◆ What is expected
A faithful copy of the listing below is needed, one that contains no pictures.

◆ Information supplied
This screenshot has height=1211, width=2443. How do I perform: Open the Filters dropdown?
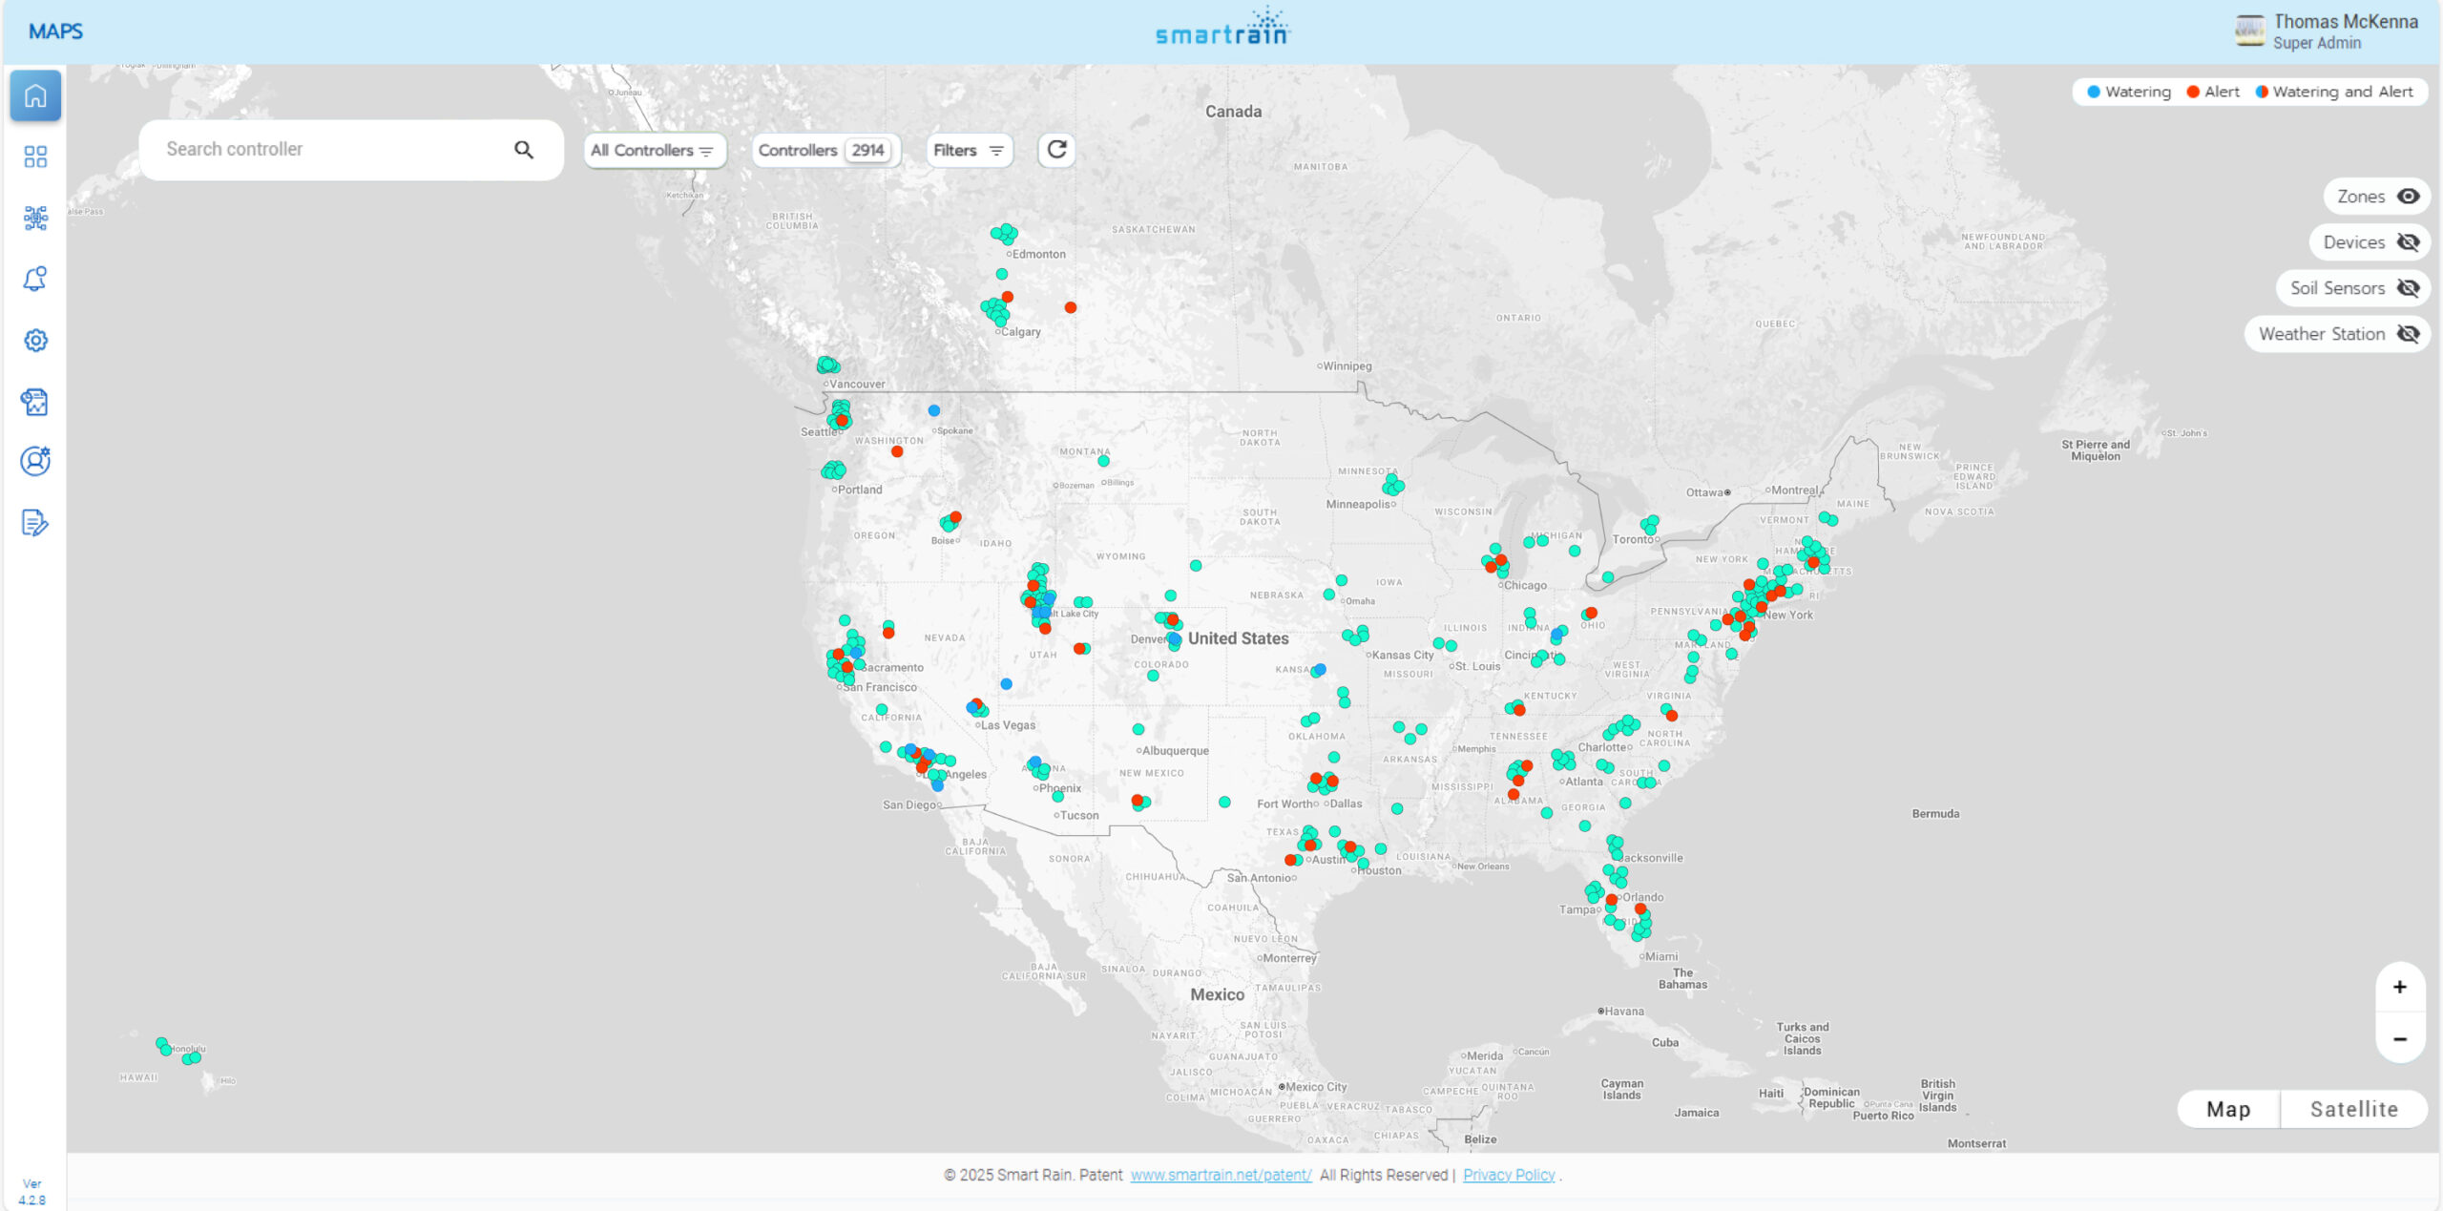tap(969, 151)
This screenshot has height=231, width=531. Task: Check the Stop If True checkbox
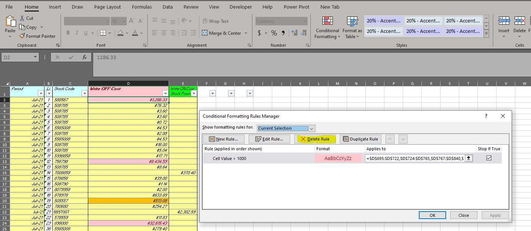coord(489,157)
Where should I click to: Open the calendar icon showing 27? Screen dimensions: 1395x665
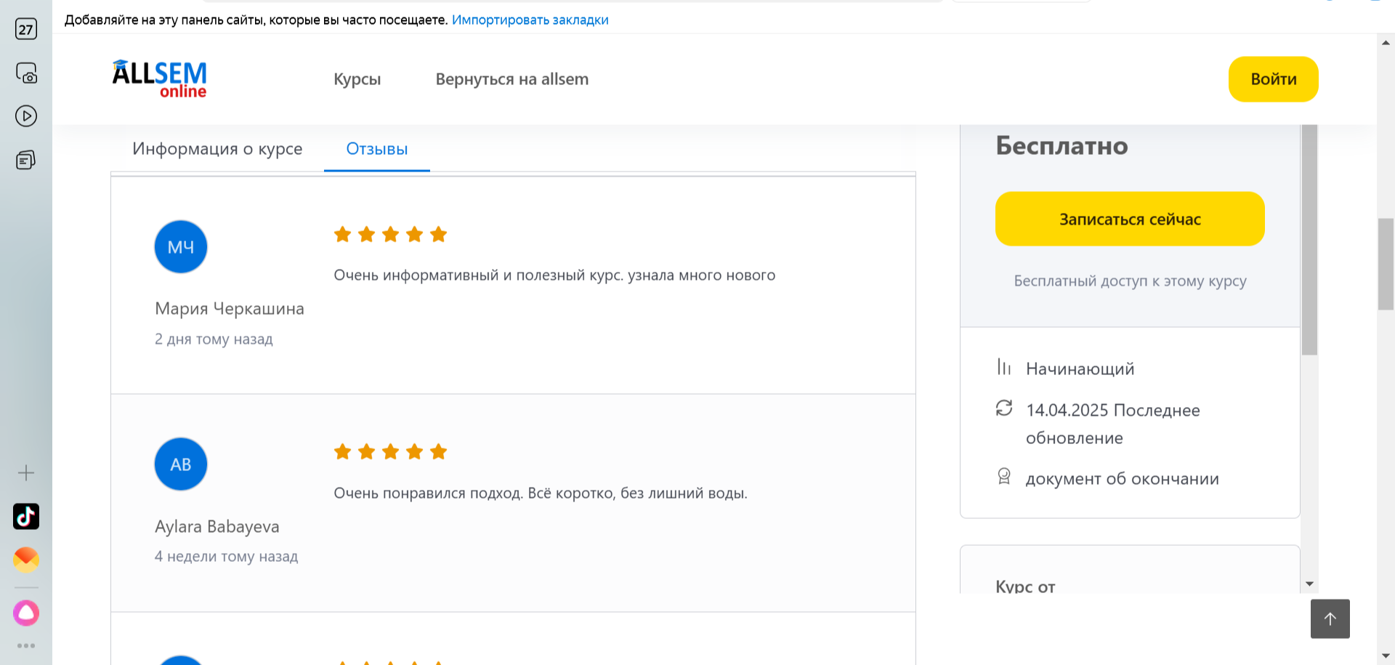[x=26, y=29]
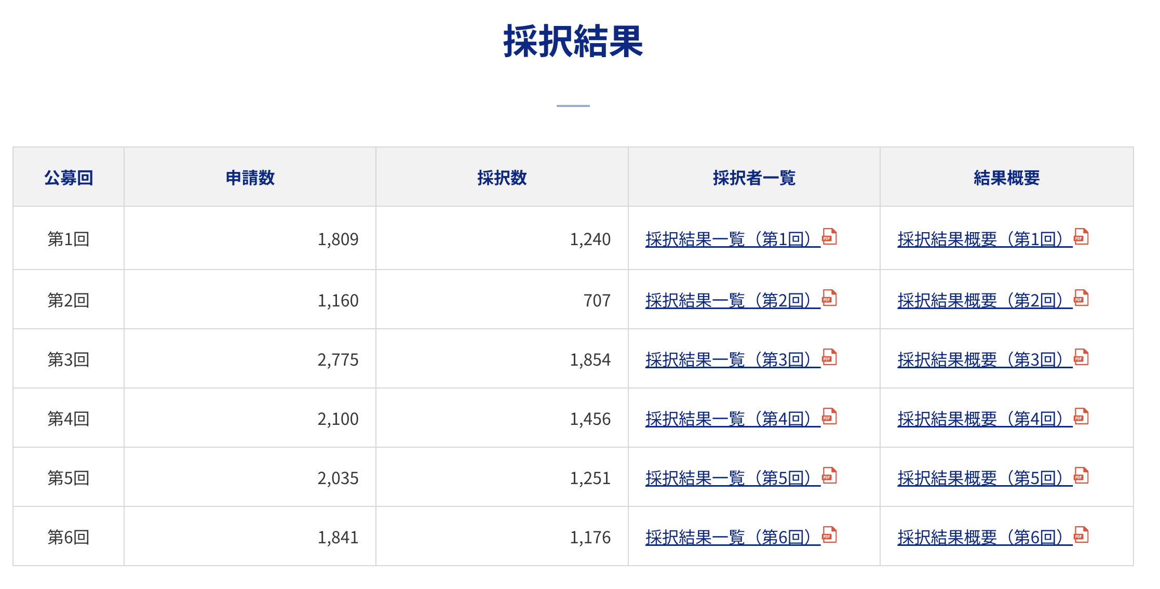Viewport: 1160px width, 589px height.
Task: Open the 採択結果一覧（第1回）link
Action: pyautogui.click(x=733, y=239)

◆ Answer
This screenshot has height=1211, width=2443. How do I perform: Open the Filters dropdown?
tap(969, 151)
This screenshot has height=231, width=531. Task: Check the Stop If True checkbox
coord(489,157)
Where should I click to: Open the calendar icon showing 27? Screen dimensions: 1395x665
[x=26, y=29]
Viewport: 1160px width, 589px height.
Task: Open the 採択結果一覧（第1回）link
Action: pyautogui.click(x=733, y=239)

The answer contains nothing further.